Gulp! isn’t quite the epitome of joy expressed through sound, but it isn’t trailing too far behind. The riffs all carry an exciting, full-bodied swagger, and are regularly split up by delightfully fuzzy, energetic punk sections that keep the momentum flowing well. The basslines pop; the hooks are witty and smart; the songs all sway between a potent mixture of funky, funny and ferocious.
But what’s interesting about a band so obviously enthusiastic about getting their audience to move is that most of the songs on Gulp! indulge themselves in some major downer lyricism. On “Fingers,” Rice notes that “The water’s brown / And the fish all got sick.” “Stuck,” meanwhile, switches focus from the environmental to the personal to discuss the breakdown of a relationship. But the bummer subject matter is tackled with the kind of fun, lively attitude that makes the album sound warm and inviting, despite it largely being a commentary on stagnation, boredom, and hopelessness. Even the album’s most openly gloomy song, “Getting Better,” will sound like a wholesome, good-time dance-rock tune to those who aren’t paying close attention.

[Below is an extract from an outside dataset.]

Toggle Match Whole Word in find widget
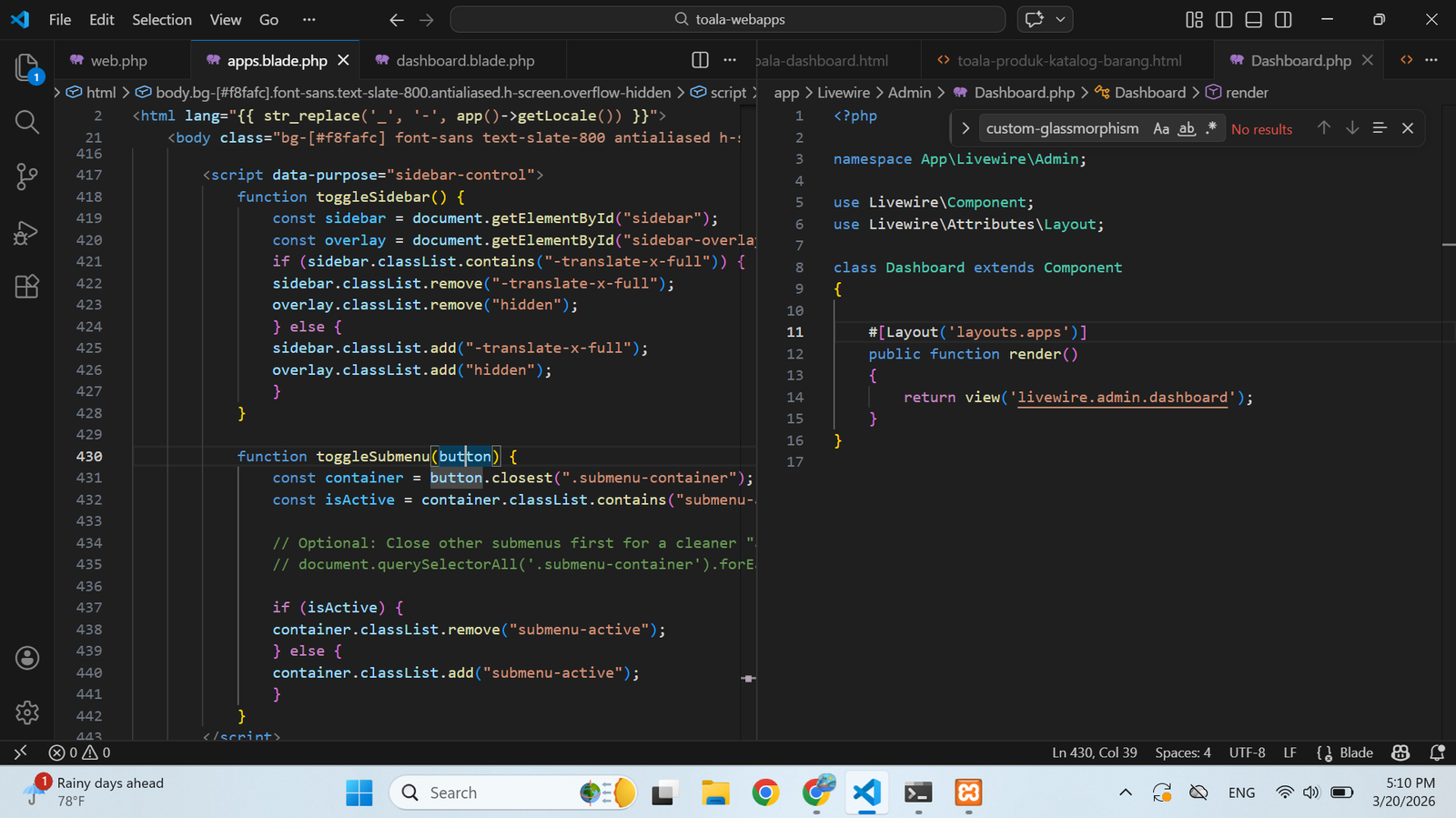(x=1187, y=129)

There’s something about the way Sports Team have put these songs together that makes them transcend your standard dark lyrics/upbeat music affair. The way they merge the two elements is genuinely impressive, with the bleakness adding to the appeal of their energetic riffs in a way that untempered positivity might not be able to. It’s certainly true that every now and again, Rice’s lyrics sometimes nod in a broadly political direction, most evidently on Gulp!’s second single, “R Entertainment.” But they more generally contribute to a general overall vibe, acting as a kind of verbal mood board or Rorschach test that allows the listeners to impose their own experiences onto the music.

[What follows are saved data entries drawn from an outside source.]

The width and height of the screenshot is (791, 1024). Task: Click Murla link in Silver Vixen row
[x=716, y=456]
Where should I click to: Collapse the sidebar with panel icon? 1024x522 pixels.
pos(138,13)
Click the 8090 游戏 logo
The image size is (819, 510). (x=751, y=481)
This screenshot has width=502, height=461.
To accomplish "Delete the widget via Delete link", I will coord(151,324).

This might well open up Sports Team to accusations of writing songs that seem less substantial, but I feel that to level this at the band would be to egregiously miss the point. The irresistible energy that Sports Team have packed into damn near every line of Gulp! shows that this record isn’t just intended for listening; it’s intended for dancing. There’s a reason why lyrics are not simply read out on stage verbatim to audiences. It’s because the addition of the music, the instrumentation, ensures that the artist is communicating something far more to us than just the words they’re singing—something that maybe can’t, and definitely shouldn’t, be said in words alone. As the band’s flamboyantly miserable lyricism mashes with the raucous delight of their bouncing, buzzing riffs and beats, the message couldn’t be clearer: “Give us your disillusionment and we’ll help you dance it away.”